It says a lot about Muzzin’s intrinsic value to the organization that head coach Sheldon Keefe has continued to involve him in team meetings whenever possible. When Muzzin spoke in media interviews he often sounded like the conscience of the dressing room, unafraid to sugarcoat stretches of poor play and never one to shy away or diminish the gravity of a particular situation.

Take the opening day of training camp in September.

There was obviously a lot of focus on the Leafs inability to advance beyond the first round of the playoffs and Muzzin summed up the stakes hanging over 2022-23 like this: “Yeah, it is time. We know we have a good team, we have a good opportunity and for me personally, it’s like, ‘You don’t get that all the time.’ So you want to take advantage of it.'”

He may not personally get that opportunity. 

In the short term, the Leafs will simply soldier on with one less trusted veteran at their disposal.

That will likely equate to more role and opportunities for Timothy Liljegren and Rasmus Sandin, who are transitioning from being viewed as young players to impactful contributors.

How they fare in increased minutes and what information Muzzin’s follow-up appointment yields could set the stage for an interesting period leading into the March 3 trade deadline for Dubas and his staff.

If it’s officially determined that Muzzin won’t be able to return before the end of the regular season, the Leafs will keep his $5.625-million cap charge on long-term injured reserve and have the chance to allocate that space to roster improvements.

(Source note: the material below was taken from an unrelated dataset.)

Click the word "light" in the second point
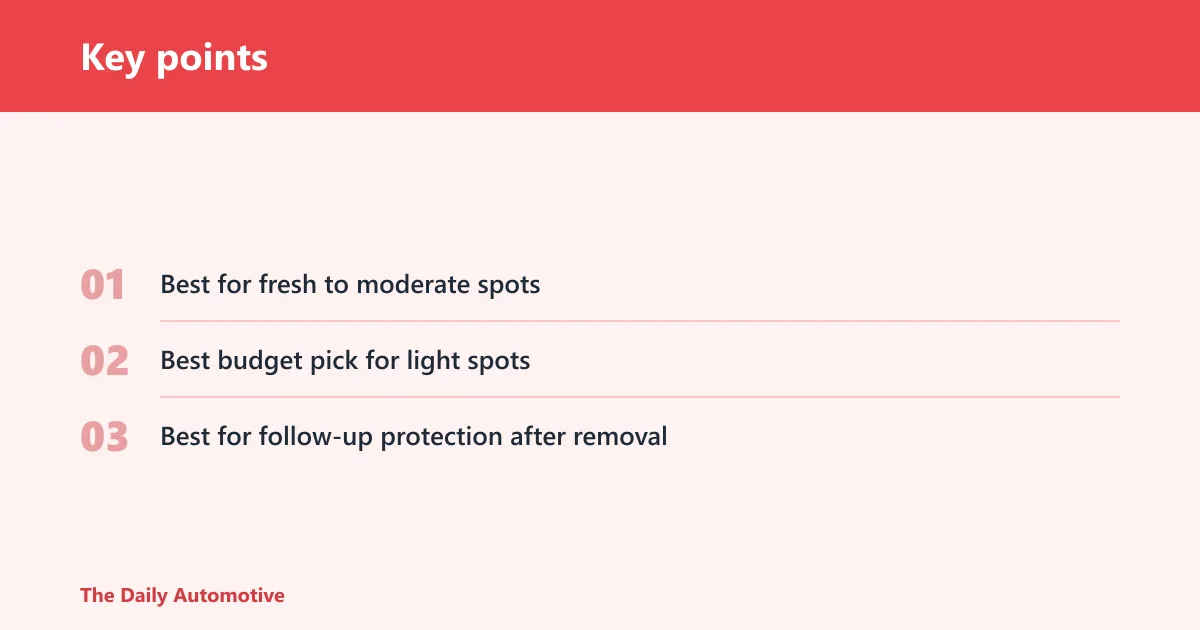The width and height of the screenshot is (1200, 630). [432, 361]
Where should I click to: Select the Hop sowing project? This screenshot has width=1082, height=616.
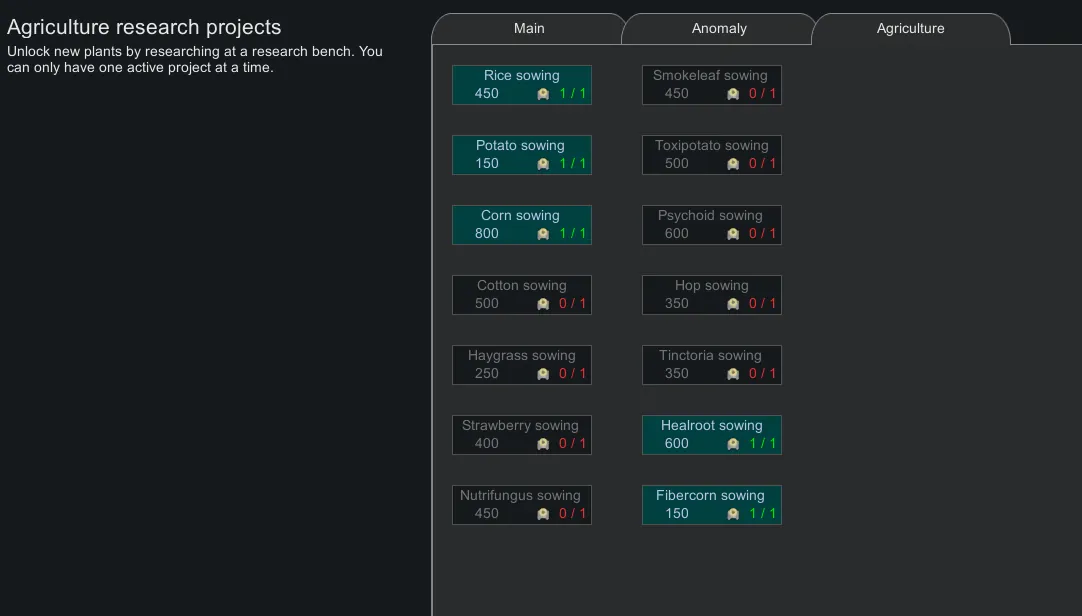711,294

That could theoretically be spent acquiring a defenceman to replace Muzzin – although the trade market rarely includes those who can be trusted to handle tough minutes and move the puck as capably as he did.

Keep in mind that Dubas generally avoids shopping for rentals, too, especially in cases where he’s sacrificing important draft capital. Perhaps that’ll change with so much riding on the outcome of this season, but it’s an important dynamic to consider.

It’s also a reminder of why the trade to acquire Muzzin in January 2019 should be considered among the best Dubas has orchestrated during his years running the Leafs. It filled an immediate organizational need with a player under team control beyond that current season and only cost him futures: prospects Carl Grundstrom and Sean Durzi, plus a 2019 first-round pick Los Angeles used to select Tobias Bjornfot.

While those players are now in a position to contribute for the Kings years later, the Leafs enjoyed four years of steady play from Muzzin.

He brought an element they don't have in endless supply. In addition to being a warrior with 700-plus games and a Stanley Cup on his resume, Muzzin was known for giving younger teammates a place to stay at his home and served as one of the Leafs unofficial social convenors.

On the ice, he gave everything he had. If this is indeed it, he'll leave a big hole for the Leafs to try and fill.